=== Given instruction ===
Update the records below by changing each instance of "GUI agent" to "interface agent". Leave everything else as it is.

Entries for locating words and elements:
════════

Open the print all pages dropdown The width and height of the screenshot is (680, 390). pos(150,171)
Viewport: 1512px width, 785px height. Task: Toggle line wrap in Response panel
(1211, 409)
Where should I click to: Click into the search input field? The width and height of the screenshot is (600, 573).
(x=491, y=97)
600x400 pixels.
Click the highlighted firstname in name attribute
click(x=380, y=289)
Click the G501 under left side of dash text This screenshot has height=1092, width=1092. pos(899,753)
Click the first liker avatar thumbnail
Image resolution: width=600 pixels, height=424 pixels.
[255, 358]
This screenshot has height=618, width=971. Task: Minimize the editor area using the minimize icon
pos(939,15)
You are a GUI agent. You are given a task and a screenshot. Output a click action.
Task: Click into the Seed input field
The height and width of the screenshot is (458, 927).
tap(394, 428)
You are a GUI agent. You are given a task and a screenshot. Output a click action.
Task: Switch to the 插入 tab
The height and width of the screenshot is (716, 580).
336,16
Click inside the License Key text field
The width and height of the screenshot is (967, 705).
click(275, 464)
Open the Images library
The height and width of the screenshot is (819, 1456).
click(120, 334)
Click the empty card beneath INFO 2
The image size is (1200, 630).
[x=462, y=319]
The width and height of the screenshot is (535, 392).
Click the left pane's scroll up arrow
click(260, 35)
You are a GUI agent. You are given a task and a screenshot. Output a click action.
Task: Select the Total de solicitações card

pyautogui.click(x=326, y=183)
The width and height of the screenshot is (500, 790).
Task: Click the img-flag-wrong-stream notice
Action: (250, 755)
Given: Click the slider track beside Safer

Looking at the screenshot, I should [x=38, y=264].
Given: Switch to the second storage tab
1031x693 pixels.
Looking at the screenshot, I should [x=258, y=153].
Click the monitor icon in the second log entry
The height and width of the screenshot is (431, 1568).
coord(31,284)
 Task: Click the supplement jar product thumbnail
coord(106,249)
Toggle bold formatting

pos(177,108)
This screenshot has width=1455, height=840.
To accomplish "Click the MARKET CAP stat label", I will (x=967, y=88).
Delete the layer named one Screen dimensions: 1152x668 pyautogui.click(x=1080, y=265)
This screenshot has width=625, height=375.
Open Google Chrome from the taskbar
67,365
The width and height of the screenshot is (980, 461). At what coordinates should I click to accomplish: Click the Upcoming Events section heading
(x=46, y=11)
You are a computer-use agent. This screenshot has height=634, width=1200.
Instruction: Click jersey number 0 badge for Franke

════════

=== Worked solution ===
Open the print all pages dropdown The width and height of the screenshot is (680, 390). pos(150,171)
Viewport: 1512px width, 785px height. Task: Toggle line wrap in Response panel
(1211, 409)
Where should I click to: Click into the search input field? The width and height of the screenshot is (600, 573).
(x=491, y=97)
600x400 pixels.
Click the highlighted firstname in name attribute
click(x=380, y=289)
Click the G501 under left side of dash text This screenshot has height=1092, width=1092. pos(899,753)
Click the first liker avatar thumbnail
Image resolution: width=600 pixels, height=424 pixels.
[255, 358]
This screenshot has height=618, width=971. Task: Minimize the editor area using the minimize icon
pos(939,15)
You are a interface agent. You are given a task and a screenshot. Output a click action.
Task: Click into the Seed input field
The height and width of the screenshot is (458, 927).
tap(394, 428)
You are a interface agent. You are given a task and a screenshot. Output a click action.
Task: Switch to the 插入 tab
The height and width of the screenshot is (716, 580).
336,16
Click inside the License Key text field
The width and height of the screenshot is (967, 705).
click(275, 464)
Open the Images library
The height and width of the screenshot is (819, 1456).
click(120, 334)
Click the empty card beneath INFO 2
The image size is (1200, 630).
[x=462, y=319]
The width and height of the screenshot is (535, 392).
Click the left pane's scroll up arrow
click(260, 35)
You are a interface agent. You are given a task and a screenshot. Output a click action.
Task: Select the Total de solicitações card

pyautogui.click(x=326, y=183)
The width and height of the screenshot is (500, 790).
Task: Click the img-flag-wrong-stream notice
Action: (250, 755)
Given: Click the slider track beside Safer

Looking at the screenshot, I should [x=38, y=264].
Given: Switch to the second storage tab
1031x693 pixels.
Looking at the screenshot, I should [x=258, y=153].
Click the monitor icon in the second log entry
The height and width of the screenshot is (431, 1568).
coord(31,284)
 Task: Click the supplement jar product thumbnail
coord(106,249)
Toggle bold formatting

pos(177,108)
This screenshot has width=1455, height=840.
To accomplish "Click the MARKET CAP stat label", I will (x=967, y=88).
Delete the layer named one Screen dimensions: 1152x668 pyautogui.click(x=1080, y=265)
This screenshot has width=625, height=375.
Open Google Chrome from the taskbar
67,365
The width and height of the screenshot is (980, 461). At what coordinates should I click to accomplish: Click the Upcoming Events section heading
(x=46, y=11)
You are a computer-use agent. This screenshot has height=634, width=1200.
Instruction: Click jersey number 0 badge for Franke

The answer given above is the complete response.